Material for this task>
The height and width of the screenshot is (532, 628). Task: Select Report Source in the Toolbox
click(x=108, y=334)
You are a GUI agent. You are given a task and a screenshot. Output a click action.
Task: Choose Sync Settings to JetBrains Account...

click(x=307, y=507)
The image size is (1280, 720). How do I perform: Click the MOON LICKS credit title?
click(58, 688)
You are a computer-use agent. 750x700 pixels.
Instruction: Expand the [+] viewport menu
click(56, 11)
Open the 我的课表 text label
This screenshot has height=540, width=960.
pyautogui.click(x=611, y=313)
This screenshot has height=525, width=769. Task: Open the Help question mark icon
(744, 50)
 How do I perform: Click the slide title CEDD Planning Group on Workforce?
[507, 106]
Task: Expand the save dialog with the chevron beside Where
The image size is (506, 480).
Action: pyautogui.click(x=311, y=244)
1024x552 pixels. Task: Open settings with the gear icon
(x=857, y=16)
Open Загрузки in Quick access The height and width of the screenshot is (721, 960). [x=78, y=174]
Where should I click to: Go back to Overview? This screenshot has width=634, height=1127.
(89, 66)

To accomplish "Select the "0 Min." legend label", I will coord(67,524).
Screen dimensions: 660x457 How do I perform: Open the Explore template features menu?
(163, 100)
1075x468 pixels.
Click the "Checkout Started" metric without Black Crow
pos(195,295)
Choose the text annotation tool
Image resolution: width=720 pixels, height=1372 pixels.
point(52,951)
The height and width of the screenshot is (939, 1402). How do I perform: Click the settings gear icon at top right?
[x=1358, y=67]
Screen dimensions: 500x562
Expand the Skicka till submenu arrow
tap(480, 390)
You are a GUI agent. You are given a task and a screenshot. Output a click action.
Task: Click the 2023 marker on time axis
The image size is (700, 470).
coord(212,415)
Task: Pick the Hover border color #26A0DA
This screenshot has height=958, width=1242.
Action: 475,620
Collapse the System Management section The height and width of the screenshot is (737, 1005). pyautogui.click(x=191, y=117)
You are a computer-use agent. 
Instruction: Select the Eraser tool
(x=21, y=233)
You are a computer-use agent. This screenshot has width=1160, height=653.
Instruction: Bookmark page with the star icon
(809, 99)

Assigned task> Wherever the word "agent" occurs in the data, copy that whole line.

Solution below>
You are a GUI agent. You are given a task and a screenshot. Output a click action.
You are a computer-use agent. 750x700 pixels.
You are a GUI agent. You are given a task and a screenshot. Output a click action.
You are a computer-use agent. 
You are a computer-use agent. This screenshot has width=1160, height=653.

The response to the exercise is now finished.